## [TRAVAIL À FAIRE]
[1] Recopiez le texte sur Lounès depuis « Ils ont tué » jusqu'à « de sa lumière. » inclus.
[2] Résumez en deux phrases le texte sur Lounès.

## [TEXTE FOURNI]

※

Ils ont tué Lounès le 25 juin 1998. Ils avaient essayé déjà, mais à chaque fois Lounès était reparu. » Ainsi s’annonçait le livre témoignage Pour l’amour d’un Rebelle écrit par son épouse, Nadia, et paru en 2000 à Paris aux Editions Robert Laffont. La vie de Lounès aura été jalonnée d’épisodes dramatiques qui ne faisaient que lui rappeler son statut de sursitaire dans une époque où l’intolérance produit des « chasseurs de lumières » qui privent le ciel de ses étoiles et la Terre de sa lumière.
Sinon, sa vie aura été celle d’un homme exceptionnel de part sa bravoure légendaire que le commun des humains avait cru ne relever que de l’imaginaire. En effet, ni l’anathème et les rumeurs assassines distillées intentionnellement pour le diaboliser et tenter de le mettre au ban de la société, ni les intimidations, les pressions et les menaces, ni même les attentats qui l’ont mutilé physiquement n’ont pu avoir raison de son courage et de son abnégation qui laissaient admiratifs plus d’un. Tel un phénix, il renaissait de ses cendres, à chaque fois que la folie et l’ignorance le frappaient. « Si vous croyez que vos balles peuvent me tuer, me revoilà, plus vivant que jamais », déclamait-il dans L’ironie du sort sortit en 1989. L’autre de ses qualités avérées et qui a souvent été à l’origine de pas mal d’incompréhensions, est sans nul doute sa singulière sincérité dans tout ce qu’il entreprenait, disait ou faisait. Il y a quelque temps, l’une de ses grandes amitiés, une grande dame faite de valeurs humaines et de principes politiques inébranlables, à l’image d’ailleurs de son grand ami Lounès, nous disait à juste titre qu’il « était versatile comme tous les grands artistes ». C’est méconnaître la part de l’humanité qui caractérise la personnalité du barde que de prendre sa franchise pour de l’inconstance. Beaucoup se rappellent encore de la controverse dont il avait été à l’origine, lors de la célébration du l0e anniversaire du Printemps amazigh lorsqu’il vilipenda les principaux acteurs du Mouvement culturel berbère (MCB) dans un discours qui avait failli transformer le grand gala en une arène de gladiateurs.

※

## [DONNÉES FOURNIES]

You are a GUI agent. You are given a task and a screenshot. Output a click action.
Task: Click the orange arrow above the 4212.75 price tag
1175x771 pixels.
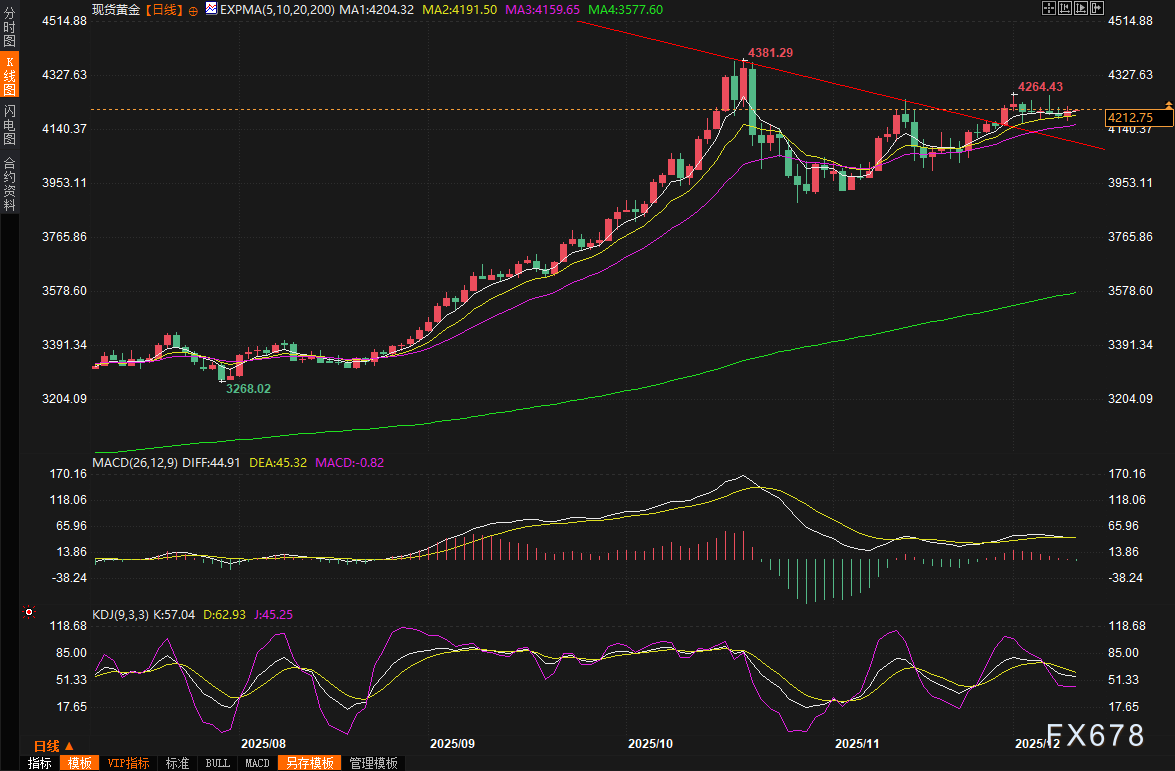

※

## [RÉPONSES ATTENDUES]
[1]
Ils ont tué Lounès le 25 juin 1998. Ils avaient essayé déjà, mais à chaque fois Lounès était reparu. » Ainsi s’annonçait le livre témoignage Pour l’amour d’un Rebelle écrit par son épouse, Nadia, et paru en 2000 à Paris aux Editions Robert Laffont. La vie de Lounès aura été jalonnée d’épisodes dramatiques qui ne faisaient que lui rappeler son statut de sursitaire dans une époque où l’intolérance produit des « chasseurs de lumières » qui privent le ciel de ses étoiles et la Terre de sa lumière.

[2] Lounès, tué le 25 juin 1998 selon le livre témoignage de son épouse Nadia, a connu de nombreux épisodes dramatiques, mais ni les rumeurs, ni les menaces, ni les attentats qui l'ont mutilé n'ont eu raison de son courage. Sa singulière sincérité, que certains ont prise pour de l'inconstance, a souvent provoqué des incompréhensions, comme lors d'une célébration du Printemps amazigh où il s'en prit aux principaux acteurs du Mouvement culturel berbère.